IDC prediction in breast cancer histopathology images using deep residual learning with an accuracy of 99.37% in a subset of images containing a total of 7,500 microscopic images.
The dataset was obtained form kaggle link https://www.kaggle.com/paultimothymooney/predict-idc-in-breast-cancer-histology-images/notebook The dataset actually contained a total of 277,542 images(198.738 IDC negative and 78,786 IDc positive). Out of the total no of images we used a subset of 7,500 images(3,000 IDc positive and 4,500 IDC negative) to avoid generating memory error. The subset of the dataset used by me can be found at https://drive.google.com/file/d/1jv2nnyLxXSKSNGYt2_8Ars3nMHAsc3BT/view?usp=sharing
The image were originally acanned at 40x and hence they had a very low resolutino and for using deep learning algorithms I had to resize the images to an uniform resolutino of(50 X 50) due to very low resolution in the original images. The preprocessinmg was done using openCV resize method without mentaining the aspect ratio.
The weight uploaded in the following repo is the one with 99.377% accuracy trained with model conmtaining 4 residual blocks with no of parameters to be 143,714.
The images were microscopic images hence to improve the feature extractino by deep learning algorithms we used 4 extra channels such as(l* and a* channel of LAB color space and hue and saturation channel of the HSV color space). The channel selection part is present in the 2nd cell of the ipynb file of the model.
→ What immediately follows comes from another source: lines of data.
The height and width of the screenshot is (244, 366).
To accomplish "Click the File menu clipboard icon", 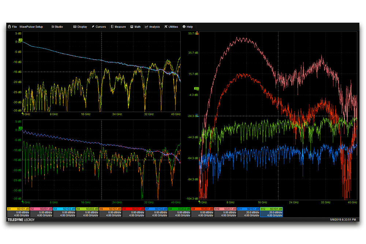I will (x=9, y=27).
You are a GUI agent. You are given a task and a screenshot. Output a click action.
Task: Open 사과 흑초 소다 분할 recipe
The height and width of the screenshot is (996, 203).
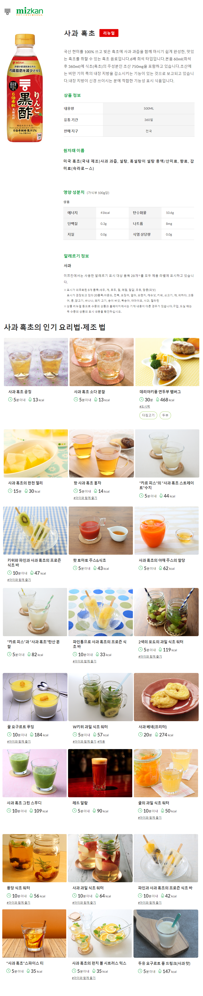pyautogui.click(x=102, y=362)
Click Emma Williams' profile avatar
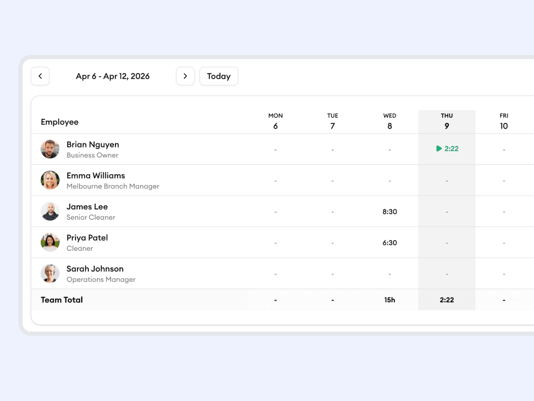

The model is based on deep residual learning algorithm to perform extensive feature extraction for aiding to the classification task. The model consists of 4 residual blocks each with a shortcut path to allow residual learning containing convolutional layers with ELU activation. The model can be viewed at 'model.png'.
The model can be trained by running the model.ipynb file after the setting the training parameters resent in the 1st cell under the specifyig parameters section according to your own requirements.
Grad-CAMs visualization has been performed to validate the model's performance along with training and loss curves of the model.
Keras(v2.2.2)
tensorflow(v1.9.0)
keras-vis(v0.4.1)(optional-depends on user)
scikit-learn(v0.19.2)
mlxtend(v0.13.0)